● Task description: Could you output each line below precisely as it stands, without the images?

● Material supplied:
● ● ●
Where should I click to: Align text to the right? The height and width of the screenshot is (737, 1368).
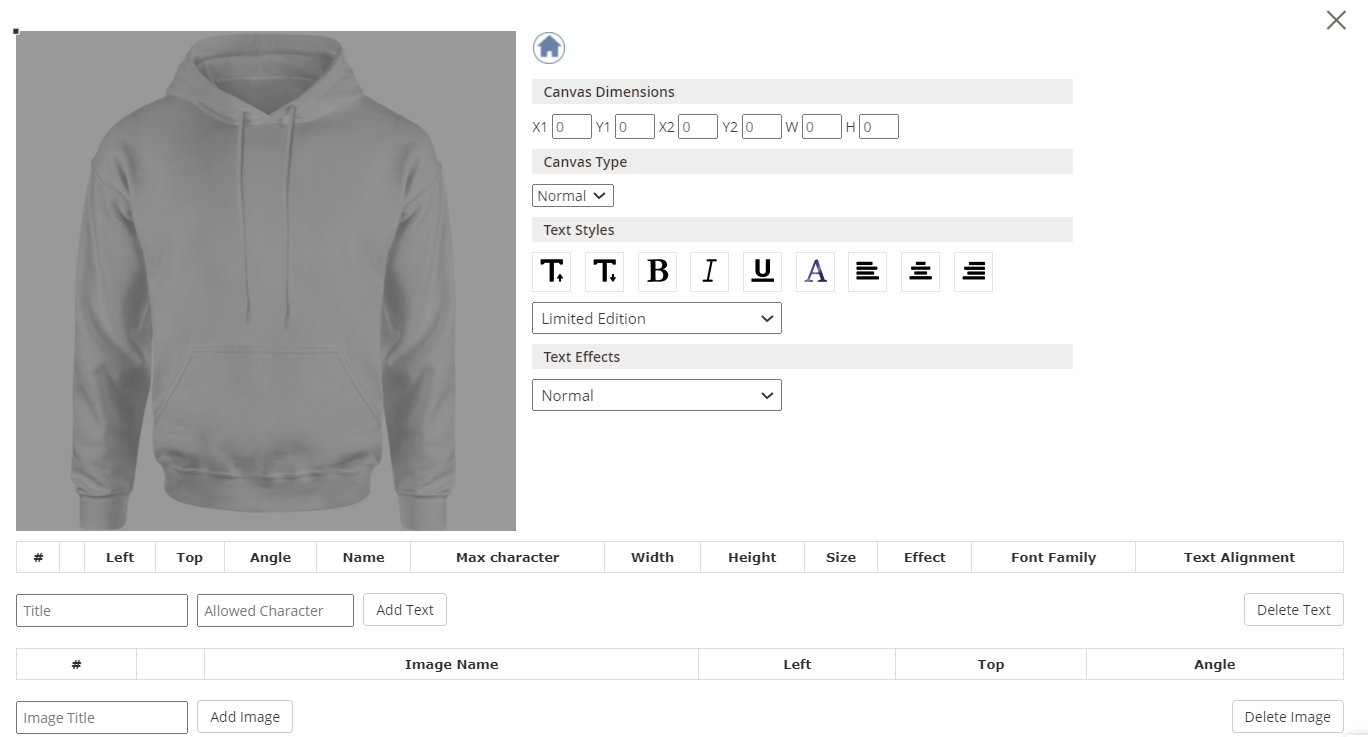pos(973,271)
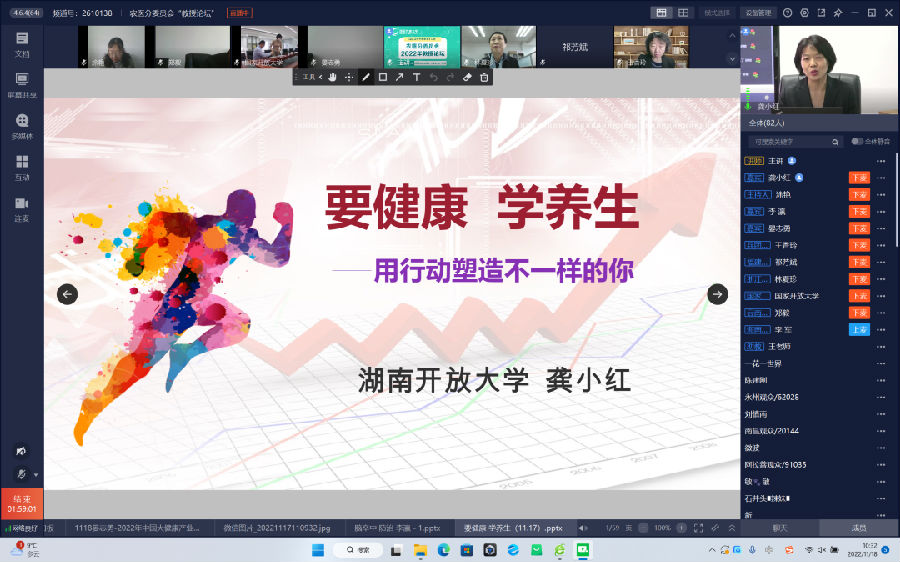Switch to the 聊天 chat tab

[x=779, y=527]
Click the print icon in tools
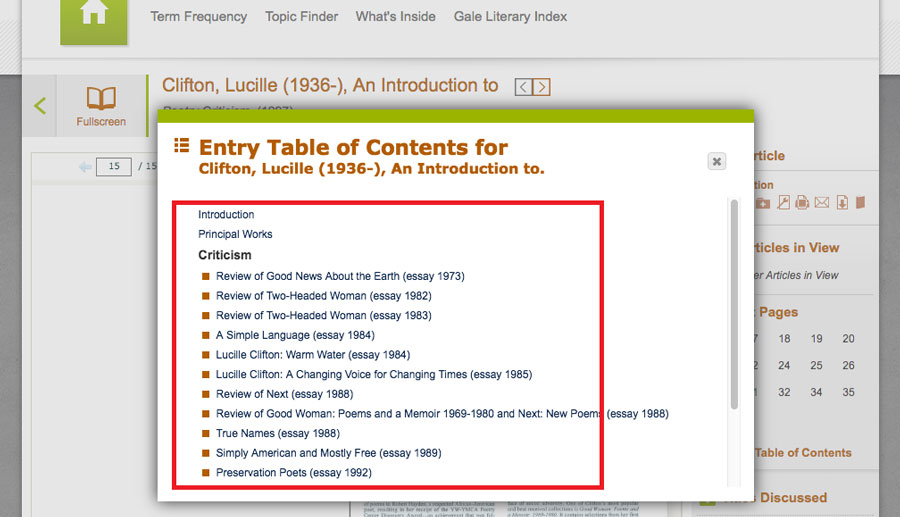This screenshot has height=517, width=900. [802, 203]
● ● ●
● Answer:
Where should I click to: Align text to the right? The height and width of the screenshot is (737, 1368).
pos(973,271)
Switch to the 聊天 chat tab

[x=779, y=527]
Click the print icon in tools
This screenshot has height=517, width=900. [802, 203]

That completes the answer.